Struggling with Pickles

One of the great hopes I had when working on the design of my game was that a lot of other grunty, gritty feature implementation would be taken care of for me by writing things in a high level language.

Particularly, I was looking forward to not implementing save and restore, and instead using the builtin serialisation engine. This has definitely not been all I was hoping.

The first problem was when I reintroduced shadows in a more limited capacity ( they are no longer an object level implementation, but are turned on or off by individual getter functions ). A lot of the shadows would be represented by anonymous functions, generated by the lambda keyword.

Unfortunately, it turns out pickle only performs shallow persistence of instance variables - when it hits the code object generated by lambda, it dies.
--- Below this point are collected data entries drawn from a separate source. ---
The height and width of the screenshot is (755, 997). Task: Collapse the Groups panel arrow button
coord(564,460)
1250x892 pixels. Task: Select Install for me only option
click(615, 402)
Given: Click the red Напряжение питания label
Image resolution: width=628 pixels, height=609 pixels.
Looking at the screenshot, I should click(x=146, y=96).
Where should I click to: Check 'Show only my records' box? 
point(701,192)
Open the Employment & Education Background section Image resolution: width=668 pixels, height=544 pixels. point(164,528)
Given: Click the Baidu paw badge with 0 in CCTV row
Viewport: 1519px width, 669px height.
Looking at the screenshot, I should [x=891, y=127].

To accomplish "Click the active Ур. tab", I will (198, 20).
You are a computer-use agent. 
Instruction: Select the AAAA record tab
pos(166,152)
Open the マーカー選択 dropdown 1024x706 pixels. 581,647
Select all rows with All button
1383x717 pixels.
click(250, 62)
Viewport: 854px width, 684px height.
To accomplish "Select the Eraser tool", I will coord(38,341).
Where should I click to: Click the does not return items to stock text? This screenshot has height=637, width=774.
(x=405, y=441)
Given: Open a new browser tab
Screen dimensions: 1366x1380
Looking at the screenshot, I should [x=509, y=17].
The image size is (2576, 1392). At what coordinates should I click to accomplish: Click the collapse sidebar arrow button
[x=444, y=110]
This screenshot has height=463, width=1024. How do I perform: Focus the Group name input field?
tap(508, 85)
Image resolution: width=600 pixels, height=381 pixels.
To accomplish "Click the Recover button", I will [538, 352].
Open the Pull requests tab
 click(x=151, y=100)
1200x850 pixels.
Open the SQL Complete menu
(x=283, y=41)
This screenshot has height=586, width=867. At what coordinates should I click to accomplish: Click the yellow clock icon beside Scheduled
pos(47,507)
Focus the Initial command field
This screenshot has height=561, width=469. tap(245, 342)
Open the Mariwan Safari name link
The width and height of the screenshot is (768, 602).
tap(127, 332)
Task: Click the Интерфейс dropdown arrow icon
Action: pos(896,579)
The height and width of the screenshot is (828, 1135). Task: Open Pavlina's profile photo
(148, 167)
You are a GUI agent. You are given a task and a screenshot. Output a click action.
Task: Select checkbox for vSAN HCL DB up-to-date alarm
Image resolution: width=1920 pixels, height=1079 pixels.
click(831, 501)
I managed to solve this by instead storing the function definition as a string and then using exec to generate a code object on the fly, but the shallow only nature of pickle has some other, more annoying consequences.

One is that, as only instance data is persisted ( and not e.g. the class definition ), if someone installs a module, grabs an item out of it at some point, and then uninstalls it, it invalidates their save file. This is not what I had wanted.

I have a terrible feeling I'm going to have to end up implementing save and load after all. Combined with the difficulties I am having writing decent AI, I am definitely feeling the mid-project doldrums.

I missed? )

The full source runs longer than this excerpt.